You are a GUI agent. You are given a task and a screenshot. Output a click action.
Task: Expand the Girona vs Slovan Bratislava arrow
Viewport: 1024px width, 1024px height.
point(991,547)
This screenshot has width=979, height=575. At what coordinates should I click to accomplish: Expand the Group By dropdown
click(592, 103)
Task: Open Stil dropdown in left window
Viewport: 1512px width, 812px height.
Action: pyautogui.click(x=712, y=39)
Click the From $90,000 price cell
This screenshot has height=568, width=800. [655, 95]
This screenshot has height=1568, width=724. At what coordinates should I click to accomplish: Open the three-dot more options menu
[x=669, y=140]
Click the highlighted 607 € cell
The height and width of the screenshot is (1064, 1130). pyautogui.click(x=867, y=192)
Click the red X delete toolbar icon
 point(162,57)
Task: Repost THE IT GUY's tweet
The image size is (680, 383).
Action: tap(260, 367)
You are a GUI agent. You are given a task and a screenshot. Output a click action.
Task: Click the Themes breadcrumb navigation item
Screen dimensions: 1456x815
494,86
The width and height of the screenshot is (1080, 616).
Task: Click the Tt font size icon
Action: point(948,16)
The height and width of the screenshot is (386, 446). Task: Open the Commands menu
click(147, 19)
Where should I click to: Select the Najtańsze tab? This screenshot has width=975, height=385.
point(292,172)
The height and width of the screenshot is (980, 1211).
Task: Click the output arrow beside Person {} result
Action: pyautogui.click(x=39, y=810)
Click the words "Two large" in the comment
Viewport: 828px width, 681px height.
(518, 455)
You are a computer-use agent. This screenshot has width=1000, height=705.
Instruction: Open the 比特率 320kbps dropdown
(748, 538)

------------

**Task:** In the answer, restate word for word each line from the one with "Task: Repost THE IT GUY's tweet" through the end of the material above.

**Response to the task:**
Task: Repost THE IT GUY's tweet
The image size is (680, 383).
Action: tap(260, 367)
You are a GUI agent. You are given a task and a screenshot. Output a click action.
Task: Click the Themes breadcrumb navigation item
Screen dimensions: 1456x815
494,86
The width and height of the screenshot is (1080, 616).
Task: Click the Tt font size icon
Action: point(948,16)
The height and width of the screenshot is (386, 446). Task: Open the Commands menu
click(147, 19)
Where should I click to: Select the Najtańsze tab? This screenshot has width=975, height=385.
point(292,172)
The height and width of the screenshot is (980, 1211).
Task: Click the output arrow beside Person {} result
Action: pyautogui.click(x=39, y=810)
Click the words "Two large" in the comment
Viewport: 828px width, 681px height.
(518, 455)
You are a computer-use agent. This screenshot has width=1000, height=705.
Instruction: Open the 比特率 320kbps dropdown
(748, 538)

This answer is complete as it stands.